On 7/4/23 04:03, Hairy Pixels via fpc-pascal wrote:
On Jul 4, 2023, at 1:15 AM, Mattias Gaertner via fpc-pascal
<fpc-pascal@lists.freepascal.org> wrote:
function ReadUTF8(p: PChar; ByteCount: PtrInt): PtrInt;
// returns the number of codepoints
var
CodePointLen: longint;
CodePoint: longword;
begin
Result:=0;
while (ByteCount>0) do begin
inc(Result);
CodePoint:=UTF8CodepointToUnicode(p,CodePointLen);
...do something with the CodePoint...
inc(p,CodePointLen);
dec(ByteCount,CodePointLen);
end;
end;
Thanks, this looks right. I guess this is how we need to iterate over unicode
now.
Btw, why isn't there a for-loop we can use over unicode strings? seems like
that should be supported out of the box. I had this same problem in Swift also
where it's extremely confusing to merely iterate over a string and look at each
character. Replacing characters will be tricky also so we need some good
library functions.
You're still confusing the Unicode terms. The above code iterates over
Unicode Code Points, not "characters" in a UTF-8 encoded string.
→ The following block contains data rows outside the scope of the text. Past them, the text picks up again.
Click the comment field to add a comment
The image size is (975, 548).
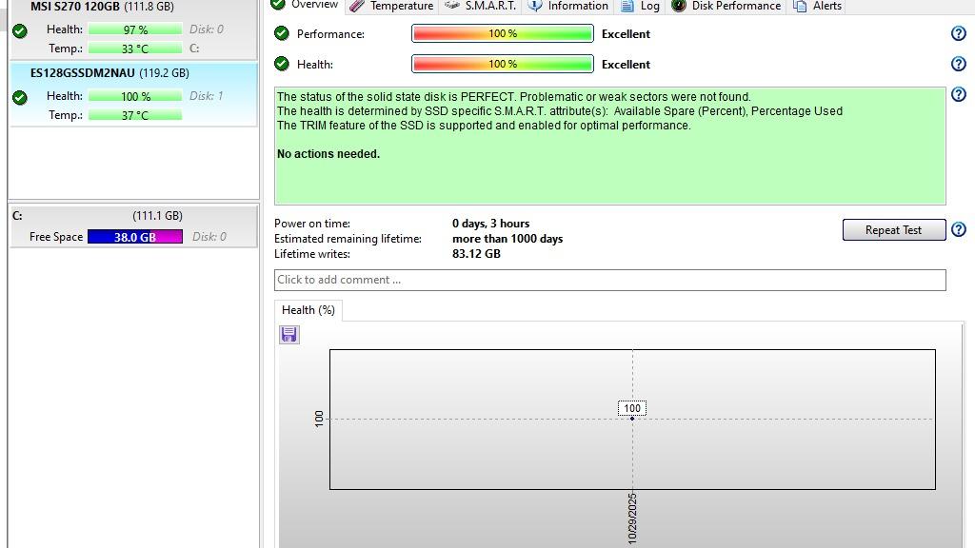tap(609, 280)
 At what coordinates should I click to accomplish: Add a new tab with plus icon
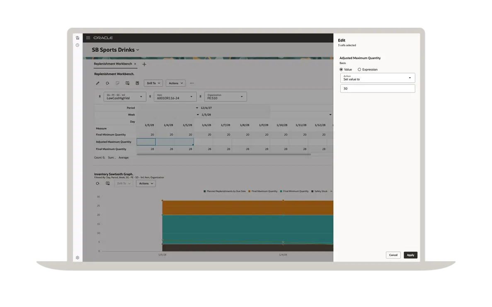(x=144, y=64)
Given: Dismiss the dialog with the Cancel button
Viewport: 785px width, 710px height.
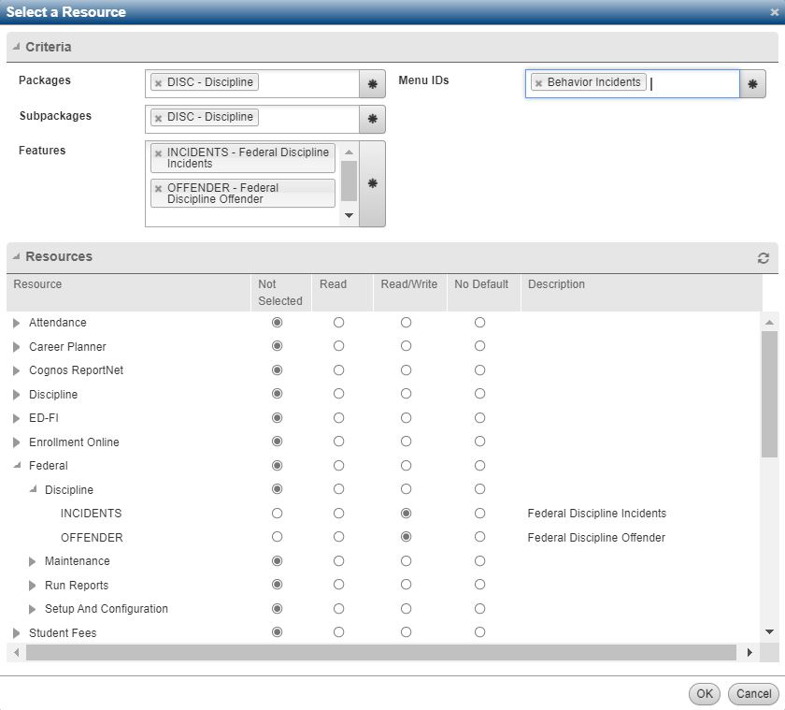Looking at the screenshot, I should point(753,694).
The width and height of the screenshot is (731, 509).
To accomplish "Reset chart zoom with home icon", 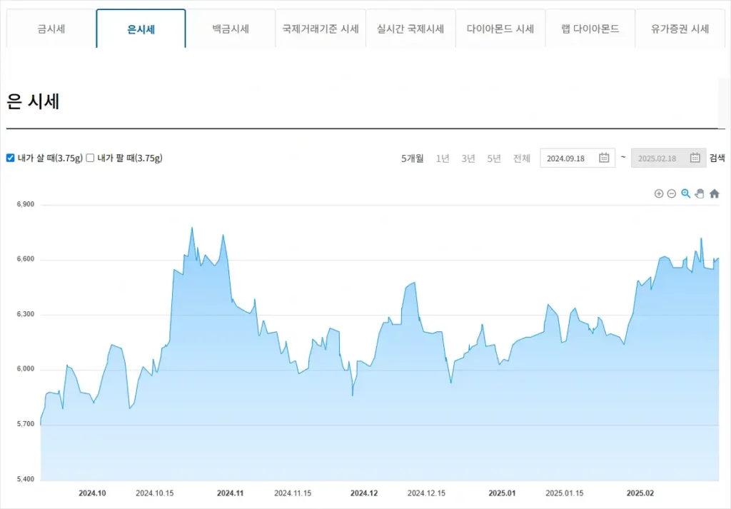I will [714, 193].
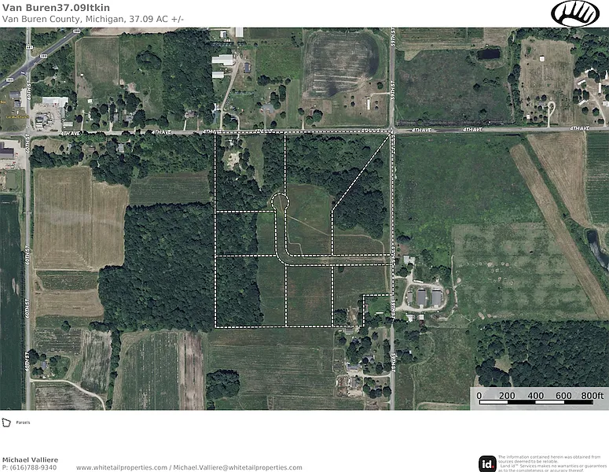Click the Michael Valliere agent name
This screenshot has width=609, height=472.
pos(30,460)
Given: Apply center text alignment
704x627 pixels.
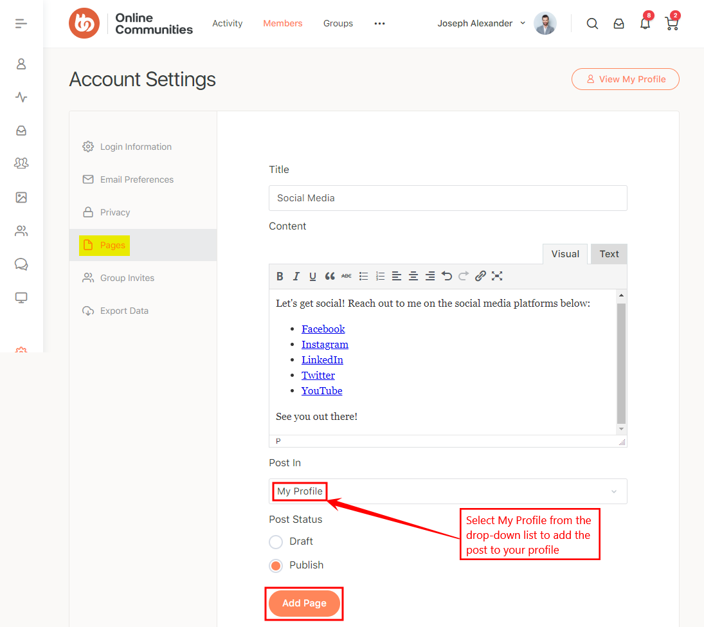Looking at the screenshot, I should 413,276.
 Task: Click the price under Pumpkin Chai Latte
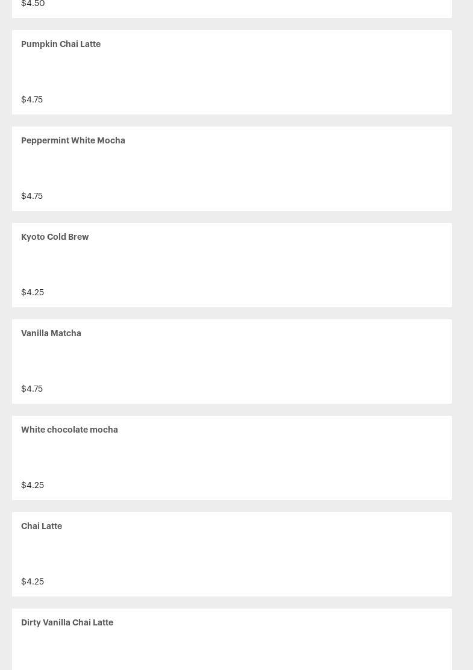tap(32, 99)
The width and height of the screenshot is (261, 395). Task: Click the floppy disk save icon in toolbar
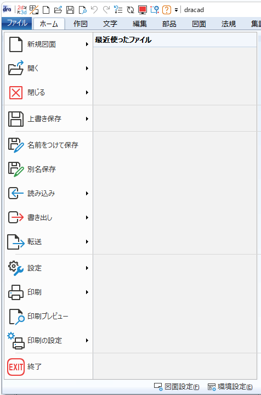tap(70, 10)
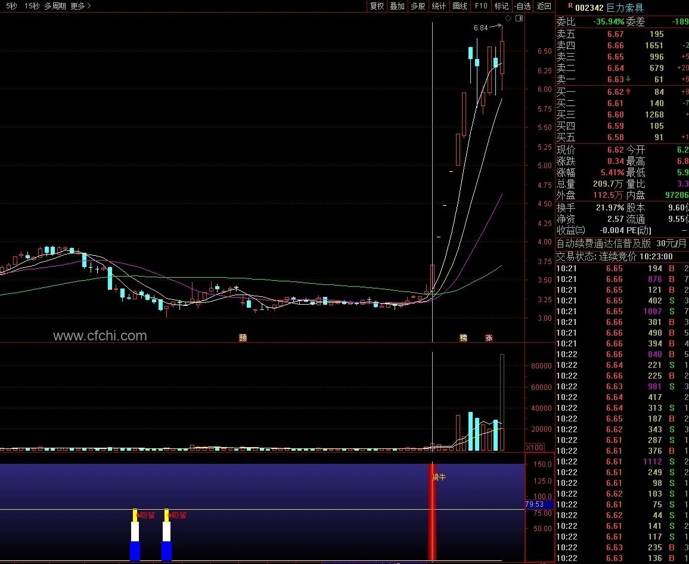Click the R icon beside stock code 002342
This screenshot has height=564, width=689.
(x=570, y=6)
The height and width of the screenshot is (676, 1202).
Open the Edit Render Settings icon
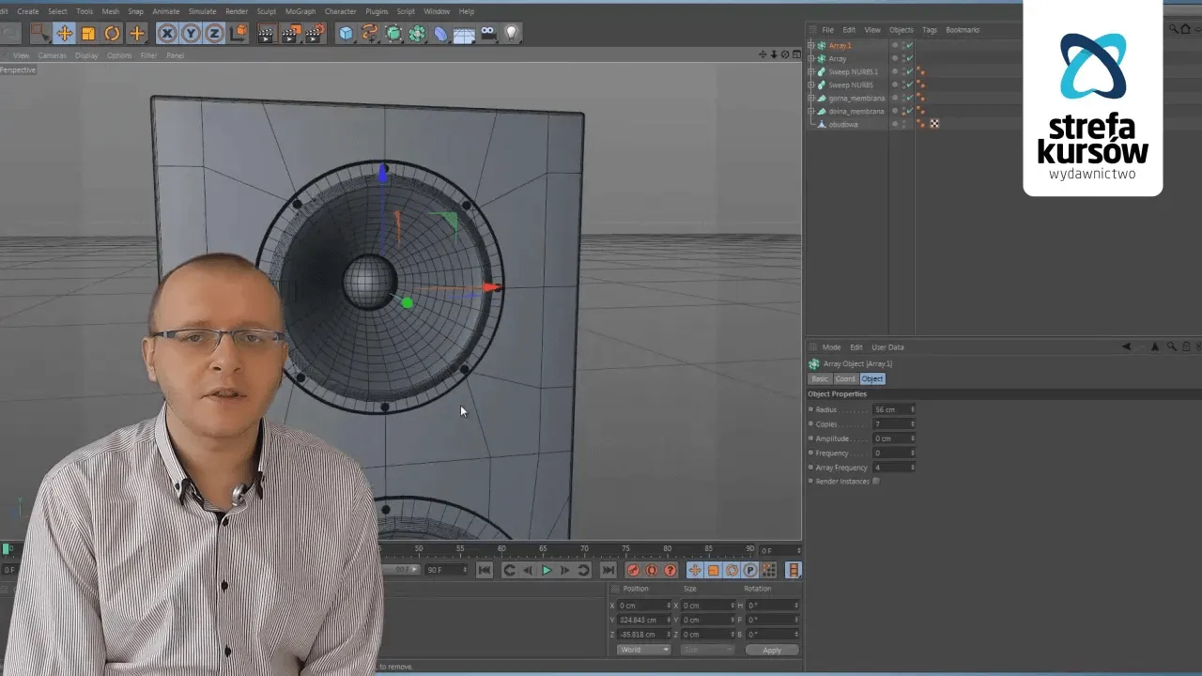point(314,34)
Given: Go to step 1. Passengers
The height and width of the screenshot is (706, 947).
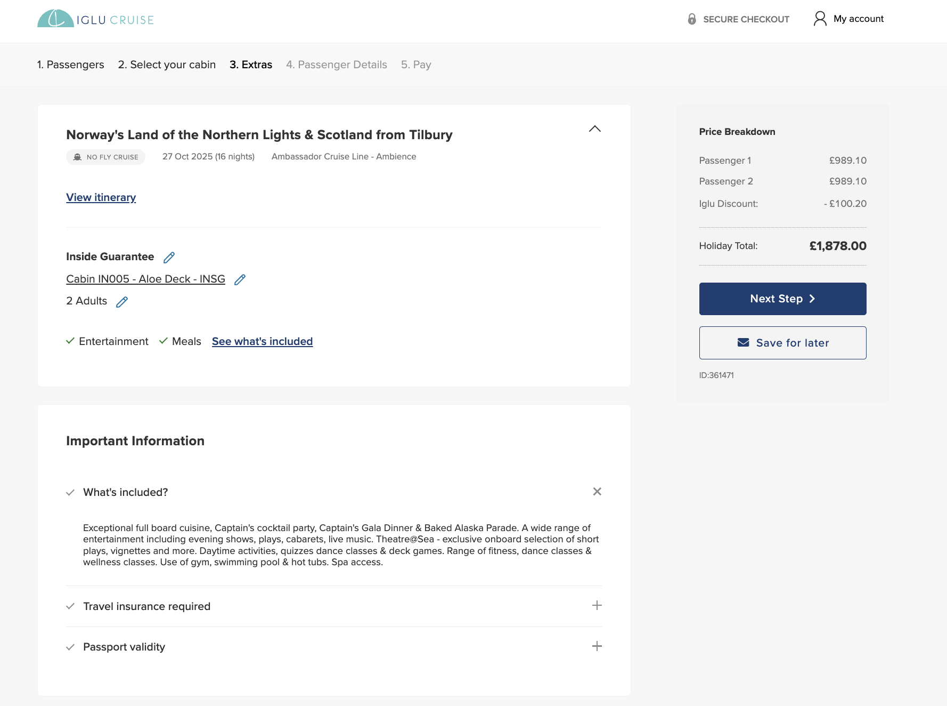Looking at the screenshot, I should 70,65.
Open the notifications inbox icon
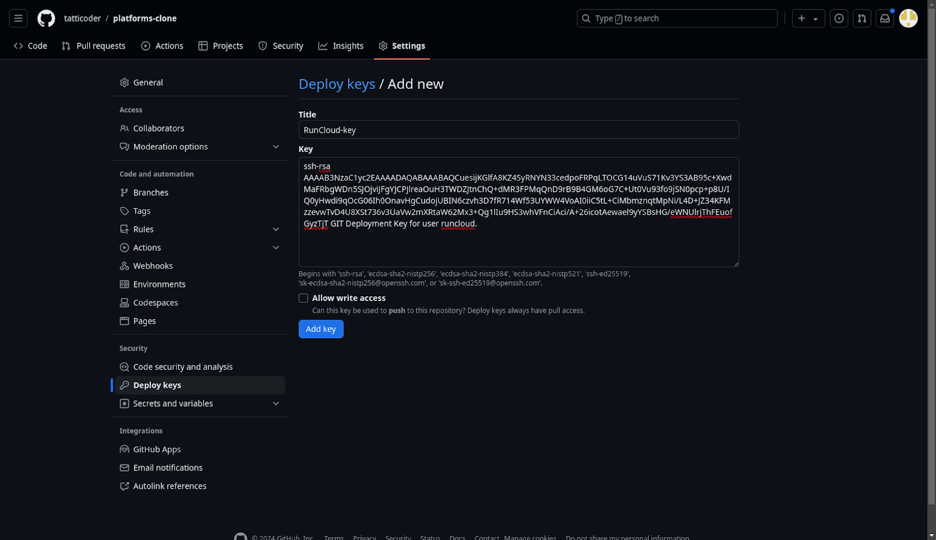Viewport: 936px width, 540px height. 885,18
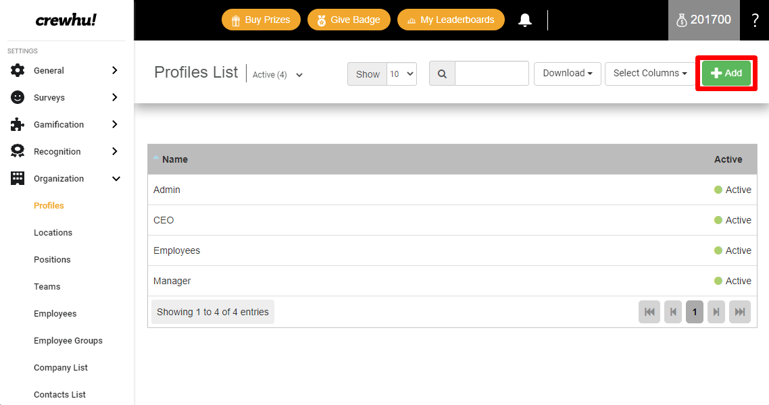Open the Download dropdown menu
769x405 pixels.
click(567, 74)
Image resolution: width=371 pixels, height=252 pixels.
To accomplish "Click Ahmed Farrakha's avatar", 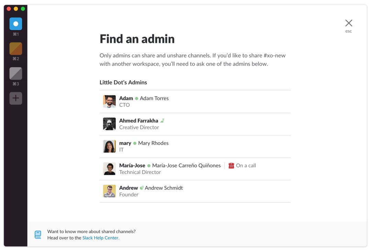I will tap(109, 124).
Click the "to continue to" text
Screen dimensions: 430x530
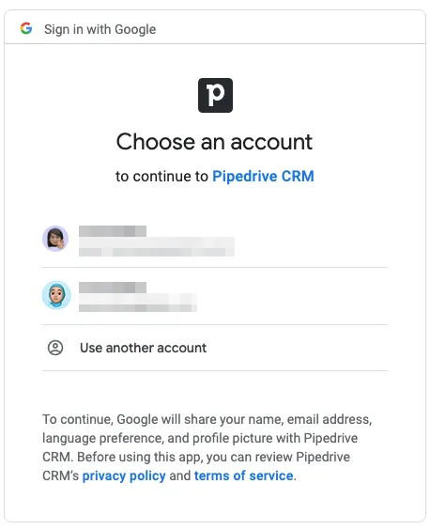(x=161, y=177)
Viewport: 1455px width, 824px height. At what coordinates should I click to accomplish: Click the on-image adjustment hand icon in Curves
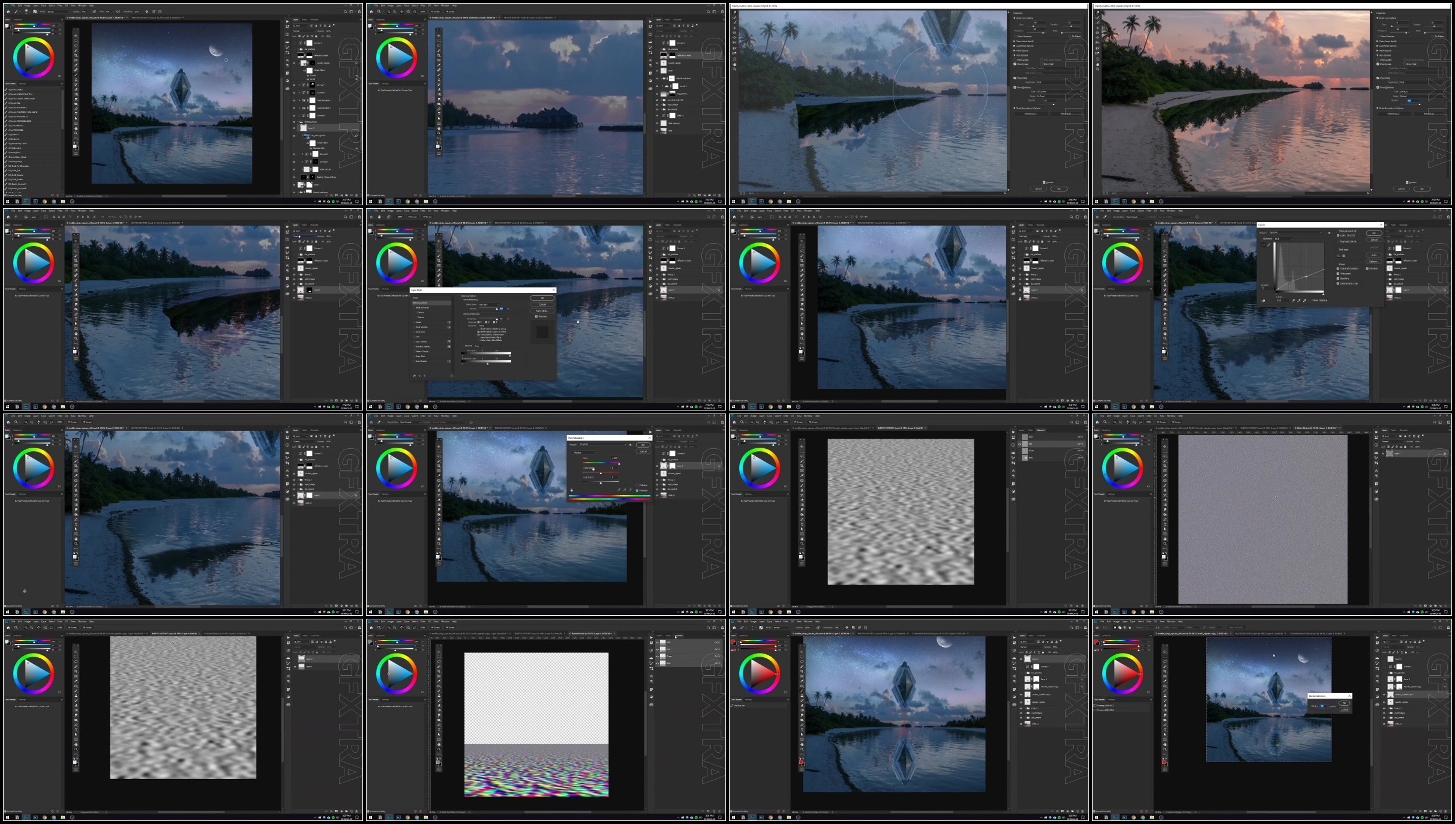click(1263, 301)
A
Unicode Code Point is not a "character":
https://unicode.org/glossary/#character
https://unicode.org/glossary/#code_point
There are also graphemes, grapheme clusters and extended grapheme
clusters - these terms can also be perceived as "characters".
https://unicode.org/glossary/#grapheme
https://unicode.org/glossary/#grapheme_cluster
https://unicode.org/glossary/#extended_grapheme_cluster
If you want to iterate over extended grapheme clusters, for example,
there's an iterator (written by me) in the unit graphemebreakproperty.pp
in the rtl-unicode package.
If you use the 'char' type in Pascal to iterate over an UTF-8 encoded
string, you're iterating over Unicode code units (units! not code
points! https://unicode.org/glossary/#code_unit).
If you use the 'widechar' type in Pascal to iterate over a UnicodeString
(which is a UTF-16 encoded string), you're also iterating over Unicode
code units, however this time in UTF-16 encoding.
If you want to iterate over Unicode code points (not units! not
characters! not graphemes!) in a UTF-8 string, you need something like
the ReadUTF8 function above. If you want to iterate over Unicode code
points in a UTF-16 string, you need different code.
You need to understand all these terms and know exactly what you need to
do. E.g. are you dealing with keyboard input, are you dealing with the
low level parts of text display, are you searching for something in the
text, are you just passing strings around and letting the GUI deal with
it? These are all different use cases, and they require careful
understanding what Unicode thing you need to iterate over.